One of my colleagues recently suggested that the problem is over-specialization among the various liberal arts disciplines. Among other things, he also suggested that many liberal arts disciplines are seen as having little value. He said, "nothing so irritates Science and the Market as history, philosophy and religion. (I would add literature)." E.F. Schumacher in his Guide for the Perplexed, when talking about the "maps of life" furnished to students by most universities these days, writes:
The maps produced by modern materialistic Scientism (I would add Business Programs) leave all the questions that really matter unanswered; more than that, they deny the validity of the questions .... Questions like "What should I do?" or "What must I do to be saved?" are strange questions because they relate to ends, not simply to means. No technical answer will do, such as "Tell me precisely what you want and I shall tell you how to get it." The whole point is that I do not know what I want. Maybe all I want is to be happy. But the answer "Tell me what you need for happiness, and I shall then be able to advise you what to do"--this answer, again, will not do, because I do not know what I need for happiness.Specialization may be part of the problem, but I'm not sure that's really the worst culprit. It seems to me that we're witnessing a significant shift towards the technical (the "how" questions) that represents an abdication of the reflective (the "why" questions). To put it in more Chestertonian terms, there is a thought that stops thought, and that is the only thought that ought to be stopped. As Chesterton puts it in his essay, "The Suicide of Thought" (Chapter 3 of Orthodoxy):
... what we suffer from today is humility in the wrong place. Modesty has moved from the organ of ambigion. Modesty has settled upon the organ of conviction; where it was never meant to be. A man was meant to be doubtful about himself, but undoubting about the truth; this has been exactly reversed. Nowadays the part of a man that a man does assert is exactly the part he ought not to assert--himself.... For the old humility made a man doubtful about his efforts, which might make him work harder. But the new humility makes a man doubtful about his aims, which will make him stop working altogether.In other words, the assumption has settled into the philistine mind that questions of the sort raised in liberal arts classes can't be answered and are therefore not worth asking. As the philistine student, Peter Pragma (in Peter Kreeft's book The Best Things in Life), responded when faced with Aristotle's distinction between three kinds of knowledge (productive, practical, and theoretical) and asked what each of them improves: "Productive knowledge improves things in the world, practical knowledge improves our practice, and theoretical knowledge (knowledge for the sake of knowledge, such as we find in the liberal arts) improves nothing."

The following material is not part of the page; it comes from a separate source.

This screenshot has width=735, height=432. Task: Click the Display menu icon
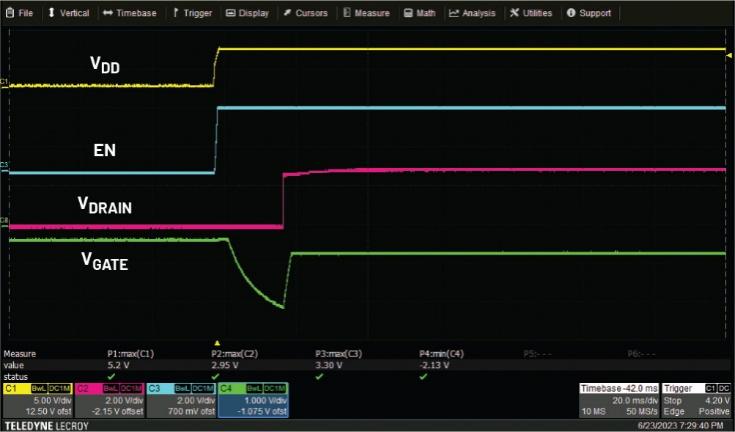pyautogui.click(x=230, y=13)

Whether it's a matter of specialization, excessive focus on technical know-how, or loss of confidence that anything really meaningful can be actually known, I do agree that it's a problem reflected in academe. I see it not only in the drift towards "professional" programs and majors, but even in the growing gap between administration and faculty. It used to be that college and university presidents were members of the faculty and taught one or two courses as part of their annual contract. That's all been lost as they've increasingly adopted CEO models of administration (reinforced by their corporate board members), along with "perfect professional distance" from members of their faculty, whom they seem inclined to treat increasingly as "employees." None of this helps, of course.